If we want to start this post in the right place, we have to go back to 2009. That was the first time a (much) young(er) Erik Darling wrote dynamic SQL that didn’t suck.
There was a terrible piece of SSRS report code that used the standard catch-all pattern repeated over most of a dozen columns:
(a.col = @a_parameter OR @a_parameter IS NULL)
I neither pioneered the non-sucky dynamic SQL approach, nor did I end up solving the problem entirely just by implementing non-sucky dynamic SQL. I did get things most of the way there, but every so often something bad would still happen:
At no point did I stop, take a deep breath, and just use a recompile hint on this piece of code that would run every 6-8 hours at most.
I was obsessed. I was possessed. I had to do things the right way.
But the right way didn’t always give me the best results, and I had a bad case of Egg-On-Face syndrome from swearing that I did things the right way but still ended up with a bad result.
Not all the time, but when it happened I’d get just as much guff as when things were always bad.
Good dynamic SQL and good stored procedures can suffer from the same issue: Parameter Sensitivity.
- Plan A works great for Parameter A
- Plan A does not work great for Parameter B
- Plan B works great for Parameter B
- Plan B does not work great for Parameter A
And so on. Forever. Until the dragons return. Which, you know, any day now would be great 🤌
In our quest to solve the problems with IF branching, we’ve tried a lot of things. Most of them didn’t work. Stored procedures worked for the most part, but we’ve still got a problem.
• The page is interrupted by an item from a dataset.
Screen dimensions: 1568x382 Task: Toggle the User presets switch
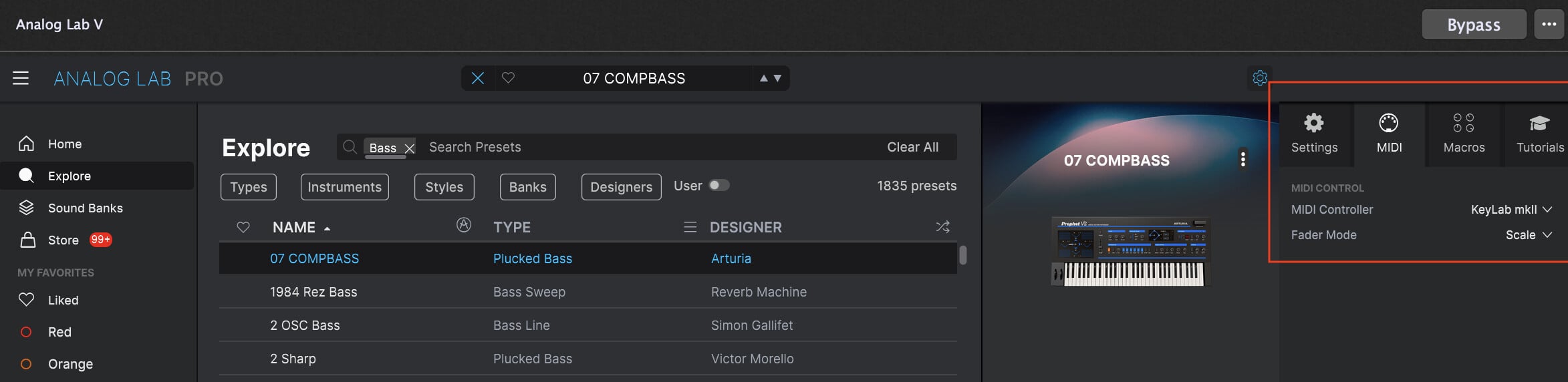(718, 185)
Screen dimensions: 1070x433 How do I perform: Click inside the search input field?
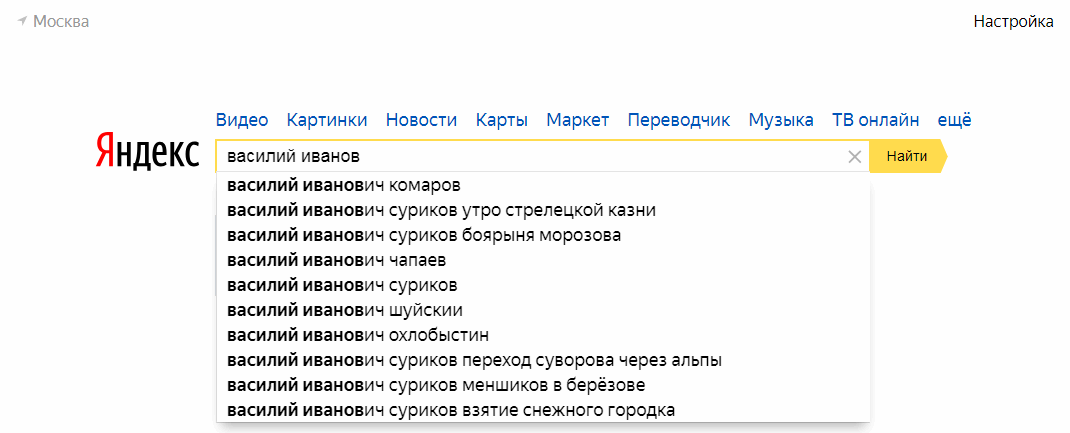(x=530, y=156)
A parameter sensitivity problem.
The problem within stored procedures is a lot like the problems we saw with IF branches in general: the optimizer can’t ever pause to take a breath and make better decisions.
It would be nice if the concept of deferred name resolution had a deeper place in plan creation that would allow for deferred query optimization when IF branch boundaries are involved.
Instead, we’ll probably just keep getting different ways to work with JSON.
Looking forward to
FOR YAML PATH queries, too.
The lovely part about dynamic SQL is that you get to construct your own query, and you can take what you know about data distributions to construct different queries.
You know all the Intelligent Query Processing and Adaptive doodads and gizmos galore that the optimizer is getting added to it? You could have been the optimizer all along.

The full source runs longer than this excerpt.